--- begin EXCERPTED TEXT ---
It’s clear that the Copenhagen Accord agreed to at last month’s UN talks doesn’t promise to do nearly enough to address the climate problem. But how far does it fall short?

The commitments to emissions reductions, which will be included in the Accord by the end of January (but can already be surprised from national pledges), would allow warming to reach at least 3°C above pre-industrial levels, according to the best available science (and according to a leaked UN document). And the financing to help the world’s most vulnerable adapt to climate change will only cover impacts resulting from 1.5°C of warming. The Copenhagen Accord thus leaves a 1.5°C gap of climate change unaccounted for – in other words, between the 1.5°C of change that we’ll have adapted to and the 3°C we’ll experience, there will be unavoided impacts, writes Martin Parry of the Grantham Institute and Centre for Environmental Policy at Imperial College London over on Nature Reports Climate Change.

Some sectors will, of course, be worse hit by unavoided impacts than others. The food and health sectors, for example, might be able to adapt and thus avoid impacts of up to a 1.5 °C rise by 2030, the water sector up to a 2°C rise by 2050 and coasts up to a 2.5 °C rise by 2080. But for ecosystems, many climate impacts simply cannot be avoided whatever the scale of funding available.
--- end EXCERPTED TEXT ---
--- begin EXTRACTED MATERIAL ---
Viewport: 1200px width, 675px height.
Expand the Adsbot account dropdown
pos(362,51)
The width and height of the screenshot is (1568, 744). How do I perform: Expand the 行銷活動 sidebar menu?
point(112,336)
--- end EXTRACTED MATERIAL ---
▶ _WRITTEN TASK 1_:
Answer these questions from the Copenhagen Accord excerpt:
(a) How much warming above pre-industrial levels would the emissions commitments allow?
(b) Impacts from how much warming will the adaptation financing cover?
(c) Up to what temperature rise, and by what year, might the water sector be able to adapt?
▶ _WRITTEN TASK 2_: Go on with the Copenhagen Accord excerpt from the point where it stops.
These rows have no connection to the Copenhagen Accord excerpt.

▶ _EXERCISE RESPONSE 1_:
(a) At least 3°C.
(b) 1.5°C.
(c) Up to a 2°C rise, by 2050.

▶ _EXERCISE RESPONSE 2_:
The ‘1.5C gap’ and its unavoided impacts are nicely illustrated in the figure below.

parry 2010.jpg

Caption: Schematic shows the 1.5 °C gap of unavoided impacts likely to result from current international commitments to adaptation funding and mitigation, as laid out in the Copenhagen Accord. The global climate impacts are taken from the Fourth Assessment Report of the Intergovernmental Panel on Climate Change.

The full commentary is available here [free access].

Comments

  1. Roger Pielke, Jr. said:

    Among other conceptual problems with this graph it has a significant error.

    The Figure says that the X-axis refers to “global mean change from pre-industrial temperature.” However, the IPCC Figure, which is identical in other respects, says that the axis represents “global mean temperature change relative to 1980-1999.”

    https://www.ipcc.ch/publications_and_data/ar4/wg2/en/fig/figuretable-ts-3-l.png

    Thus, if global temperatures were 1 degree above preindustrial by 1990, then the stated 1.5 degree “gap” in the figure is really a 2.5 degree “gap.”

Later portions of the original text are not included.